■ **Exercise requirements**
From the listing below, reproduce word for word the part that opens with the line containing "The height and" and closes with the line containing "the 15 mg zinc"; reproduce nothing else.

■ **Recorded data**
▼

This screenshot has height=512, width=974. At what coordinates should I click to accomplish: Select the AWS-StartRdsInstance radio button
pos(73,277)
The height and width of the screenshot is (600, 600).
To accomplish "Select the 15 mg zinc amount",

▲
▼

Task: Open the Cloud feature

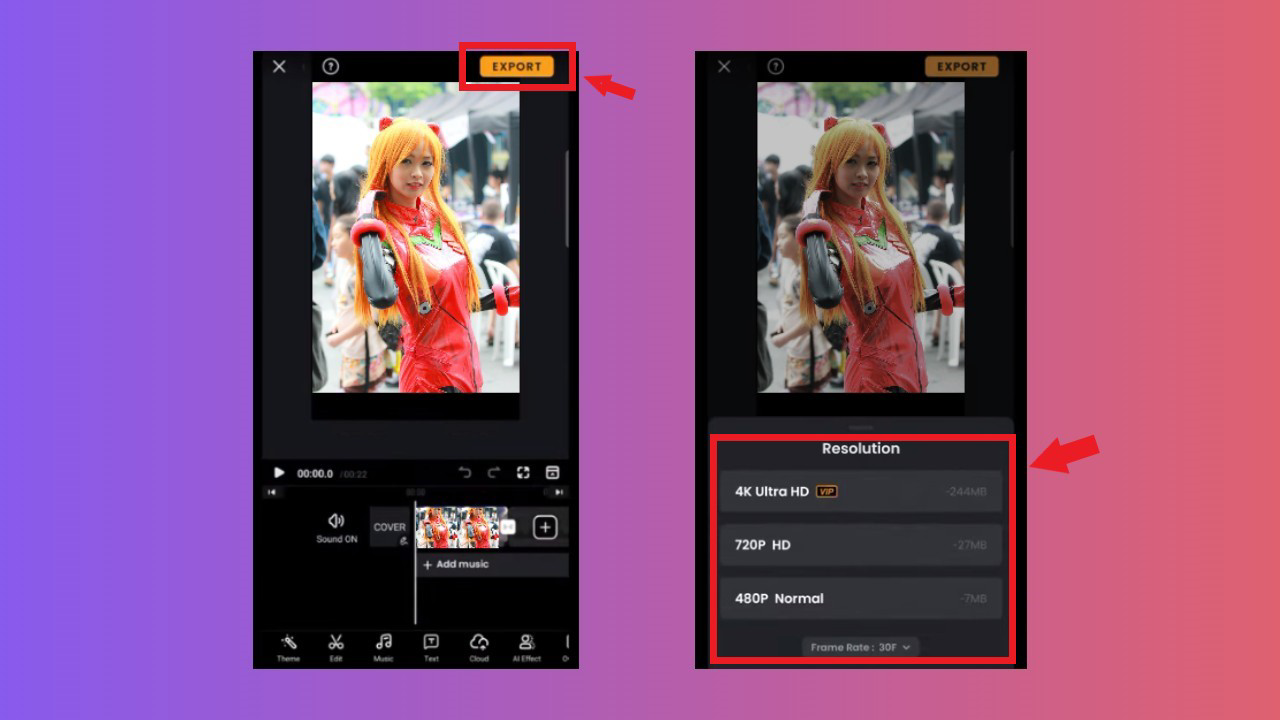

▲

■ **Solution to this task**
The height and width of the screenshot is (600, 600).
To accomplish "Select the 15 mg zinc amount",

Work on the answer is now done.